[Records from a dataset]
********

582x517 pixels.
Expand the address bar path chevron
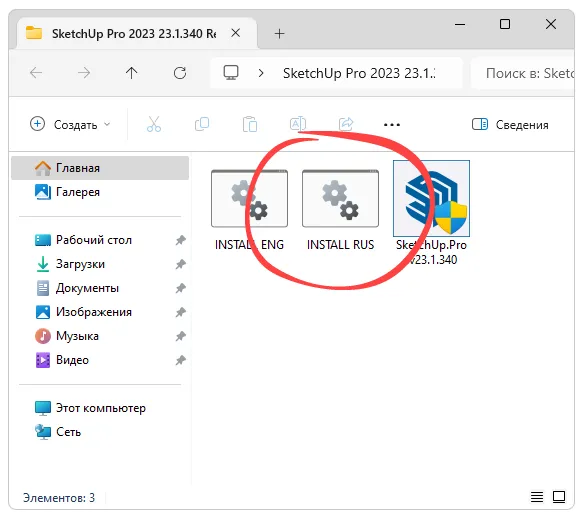[x=261, y=73]
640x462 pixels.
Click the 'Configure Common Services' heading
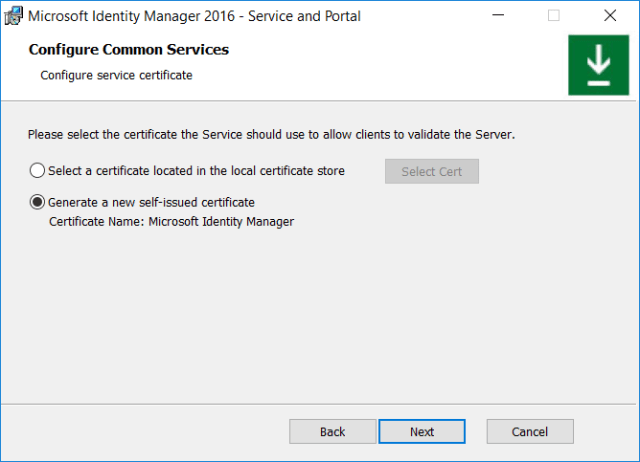pyautogui.click(x=129, y=50)
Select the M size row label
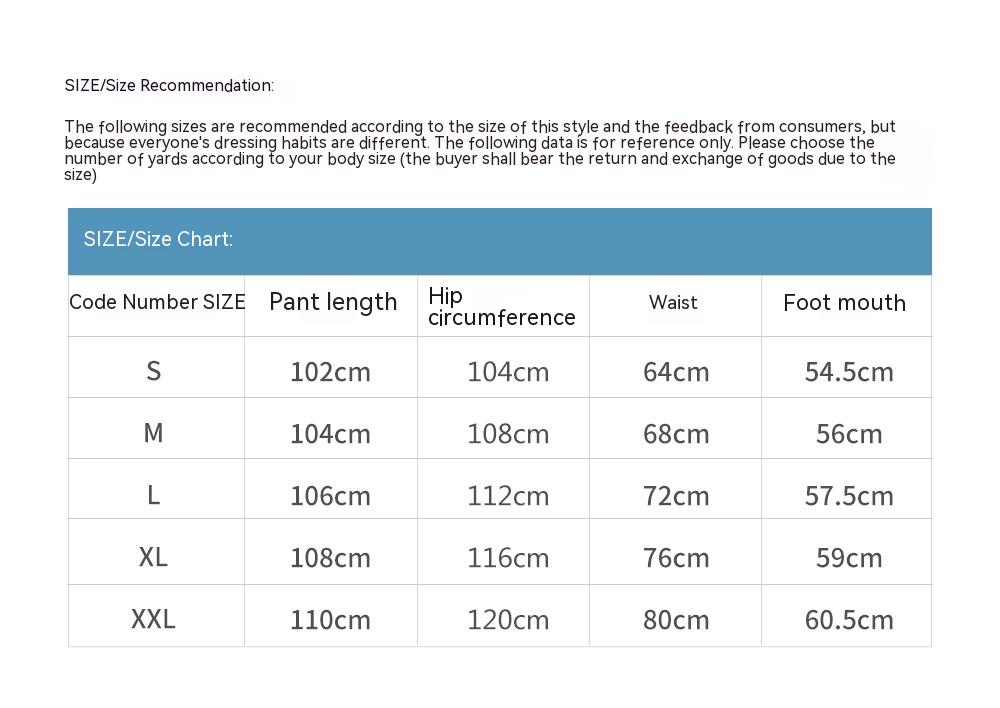The width and height of the screenshot is (1000, 708). pyautogui.click(x=153, y=433)
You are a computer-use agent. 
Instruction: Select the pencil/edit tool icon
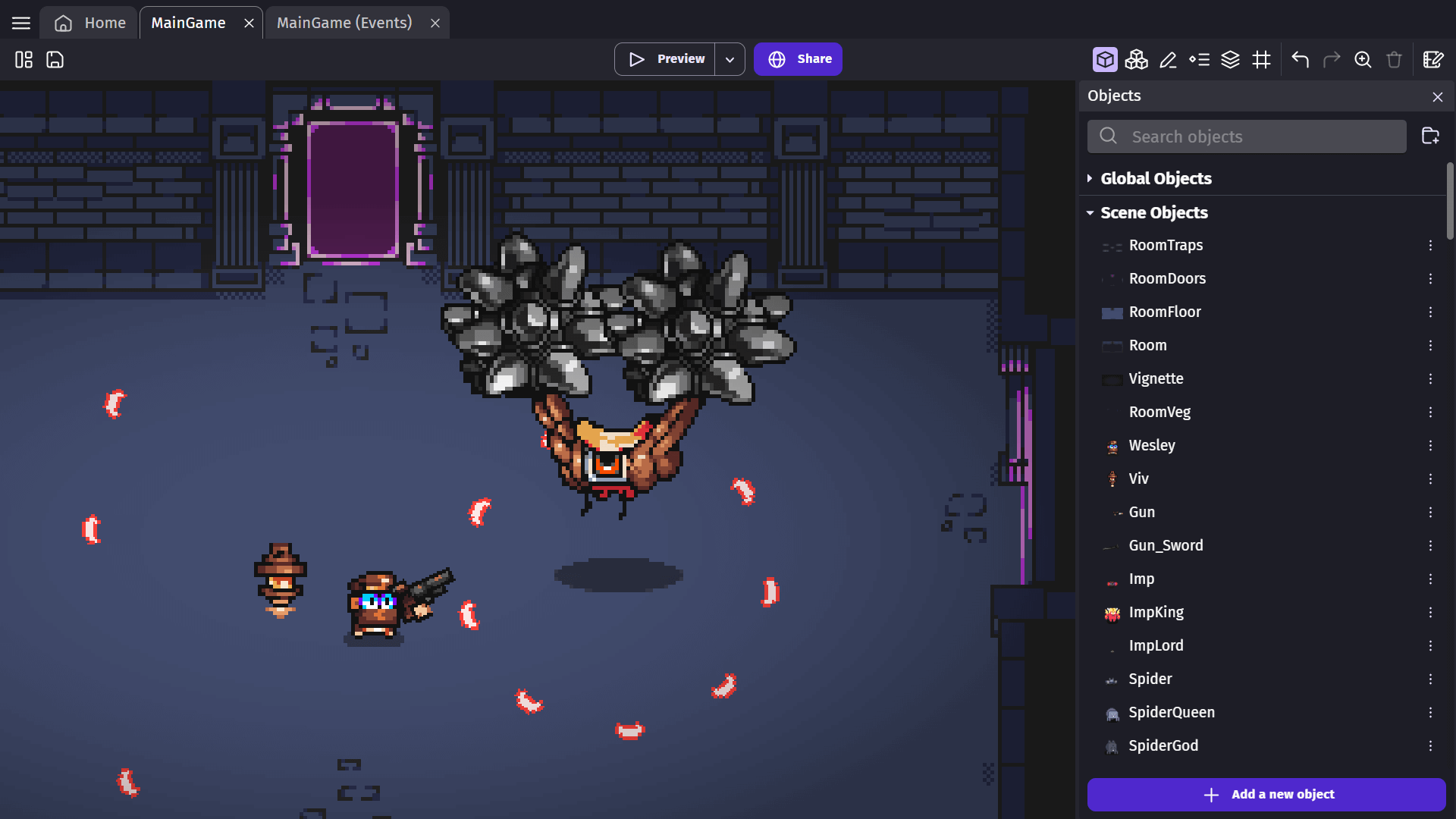pyautogui.click(x=1168, y=60)
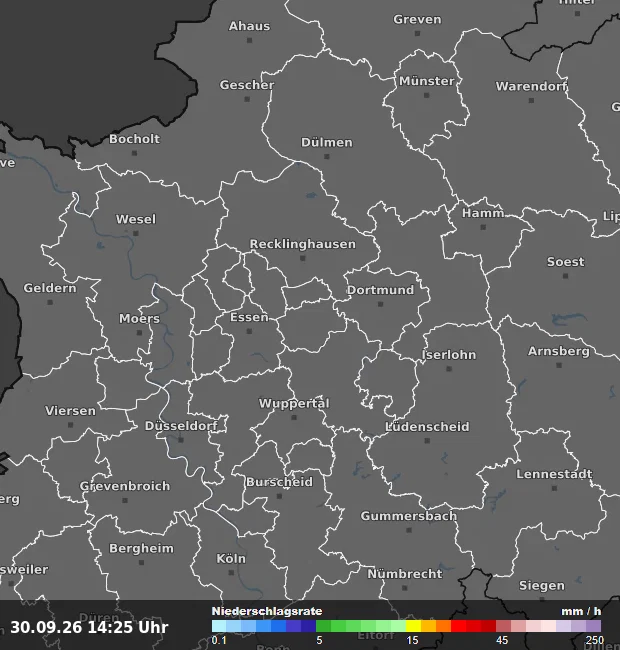Click the Münster city marker

pyautogui.click(x=426, y=95)
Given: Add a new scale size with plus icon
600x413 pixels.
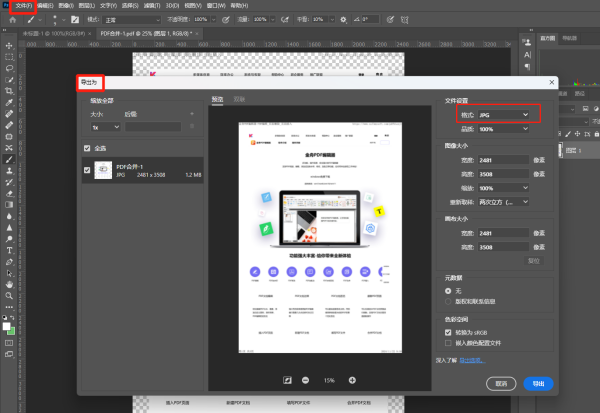Looking at the screenshot, I should click(190, 116).
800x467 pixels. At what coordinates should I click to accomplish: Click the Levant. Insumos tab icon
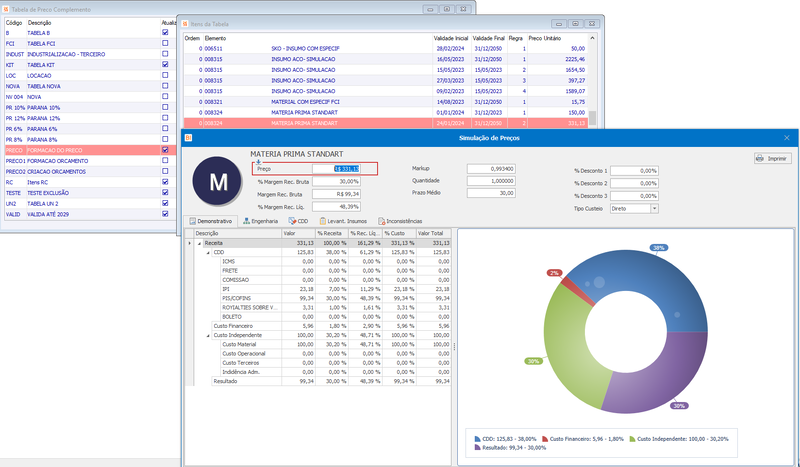pos(322,221)
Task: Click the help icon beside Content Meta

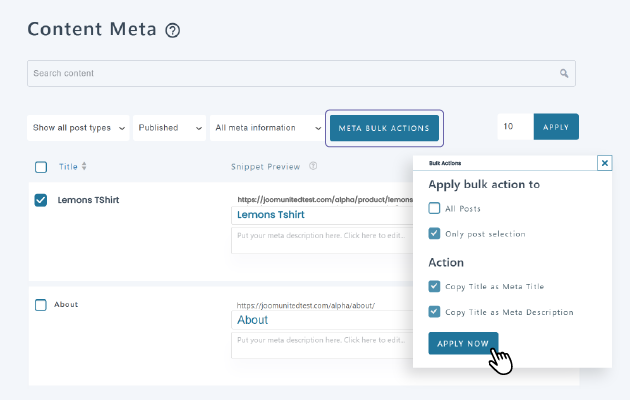Action: [173, 30]
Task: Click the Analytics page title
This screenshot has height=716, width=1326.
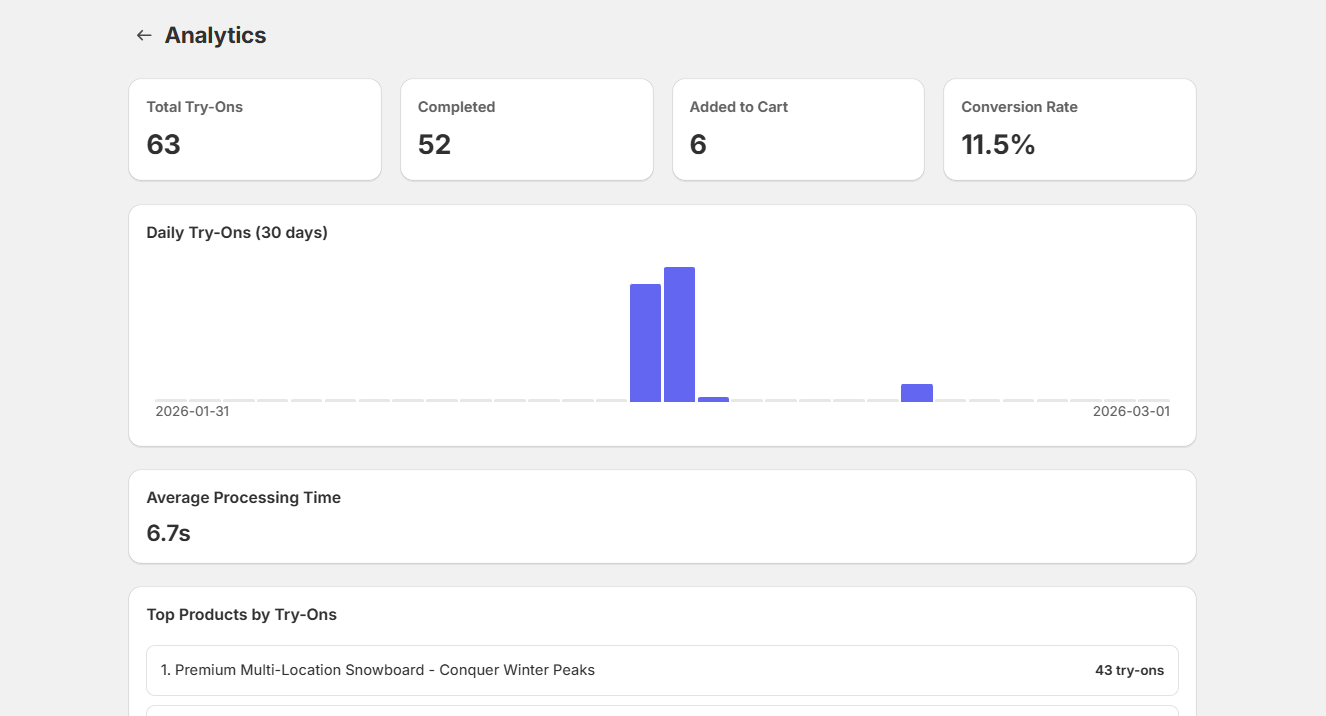Action: (215, 34)
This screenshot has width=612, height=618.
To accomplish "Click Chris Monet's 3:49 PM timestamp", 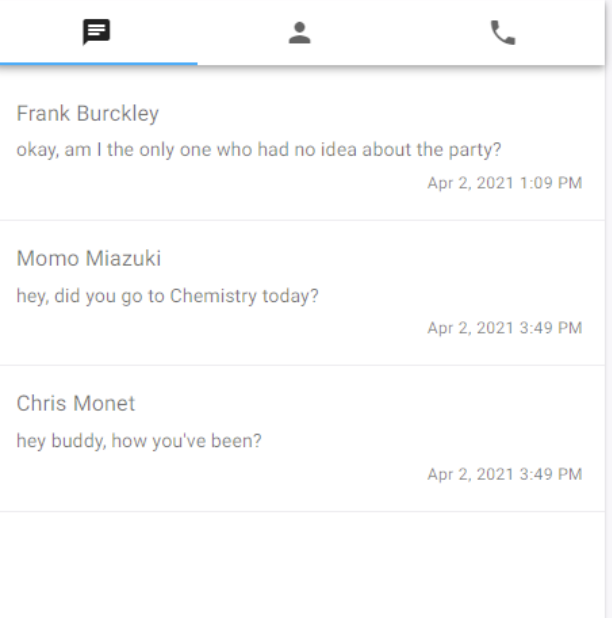I will 505,474.
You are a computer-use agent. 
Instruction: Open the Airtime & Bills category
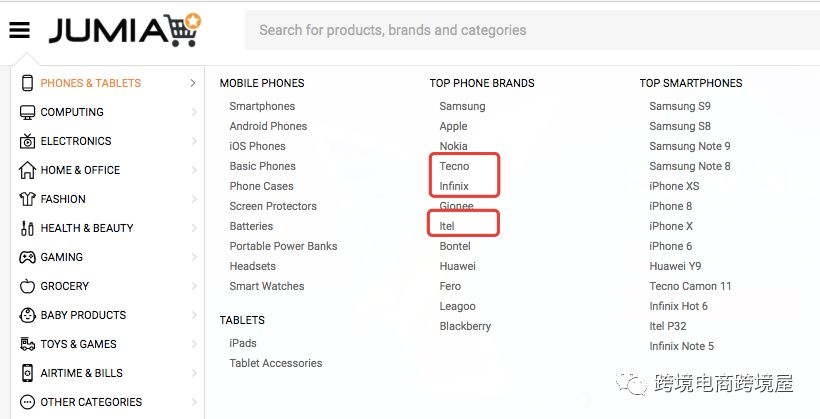pyautogui.click(x=82, y=373)
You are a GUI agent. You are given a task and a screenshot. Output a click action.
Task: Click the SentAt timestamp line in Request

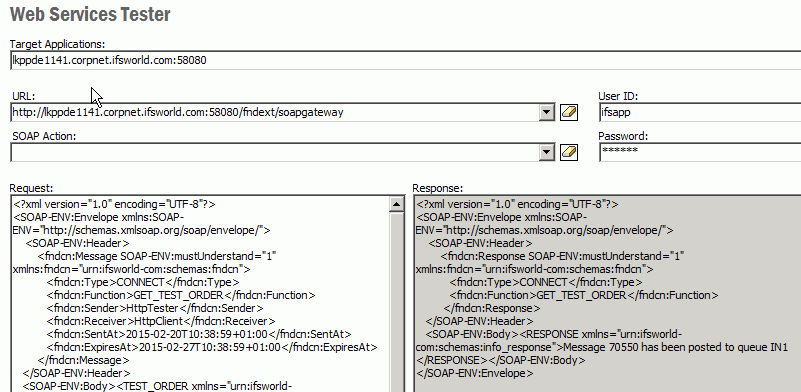click(199, 334)
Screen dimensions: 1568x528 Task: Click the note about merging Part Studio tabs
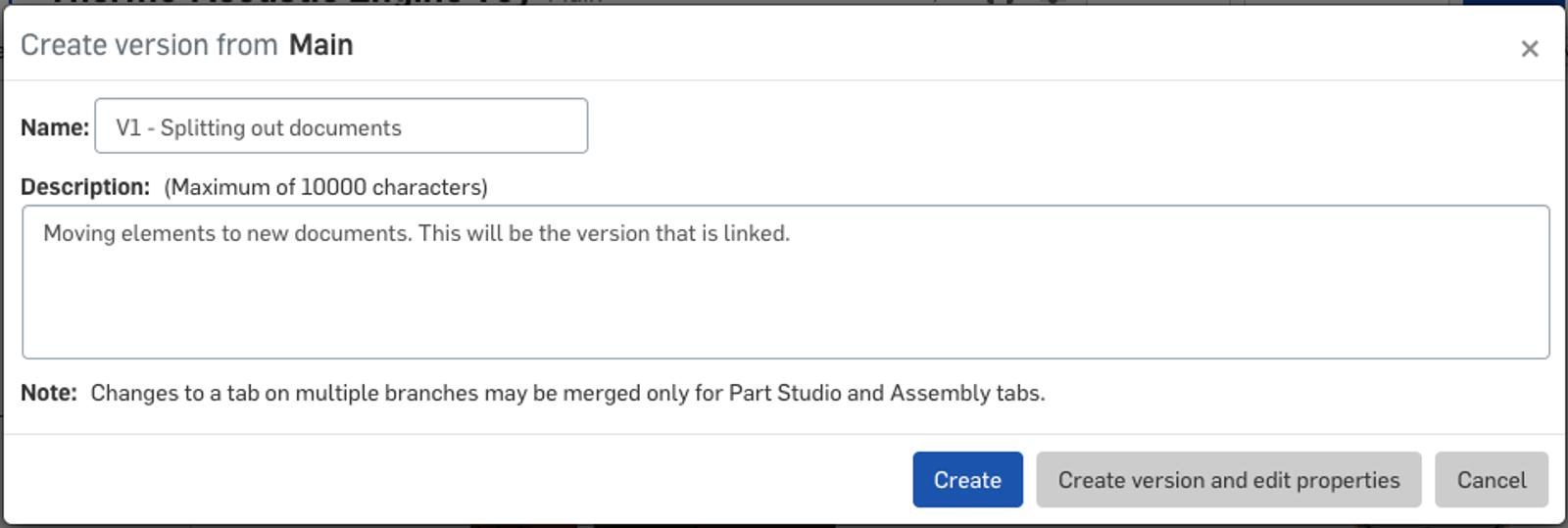(x=567, y=393)
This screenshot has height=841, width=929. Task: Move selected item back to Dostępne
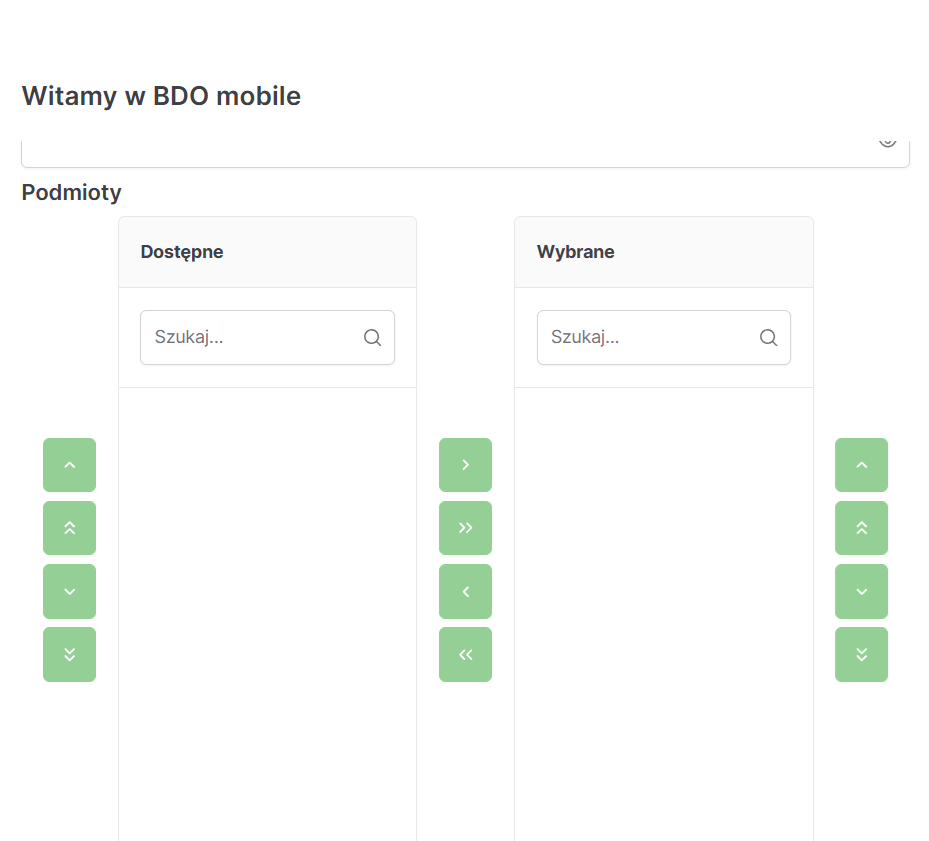tap(465, 591)
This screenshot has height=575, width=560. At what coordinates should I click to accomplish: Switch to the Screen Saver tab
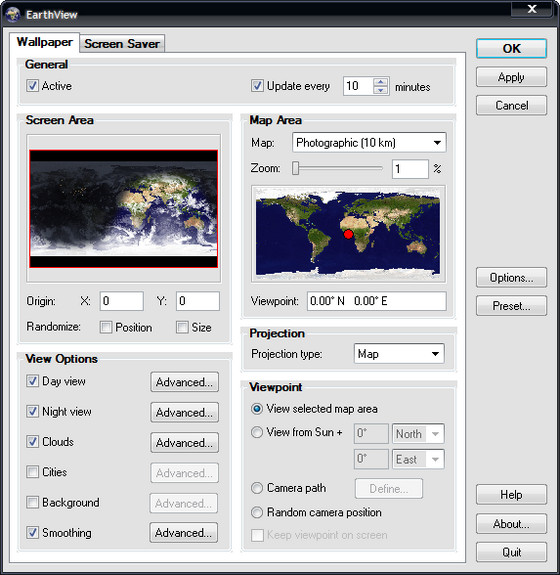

********

> **EXERCISE DIRECTIONS**
Quote exactly, and only, the lines from the line containing "Instruction: Open the" through the final line of the records above, both included, omitting any pictures.

> **EXERCISE SOLUTION**
Instruction: Open the Airtime & Bills category
pyautogui.click(x=82, y=373)
You are a GUI agent. You are given a task and a screenshot. Output a click action.
Task: Click the SentAt timestamp line in Request

click(199, 334)
Screen dimensions: 1568x528 Task: Click the note about merging Part Studio tabs
(x=567, y=393)
This screenshot has height=841, width=929. Task: Move selected item back to Dostępne
tap(465, 591)
This screenshot has height=575, width=560. At what coordinates should I click to accomplish: Switch to the Screen Saver tab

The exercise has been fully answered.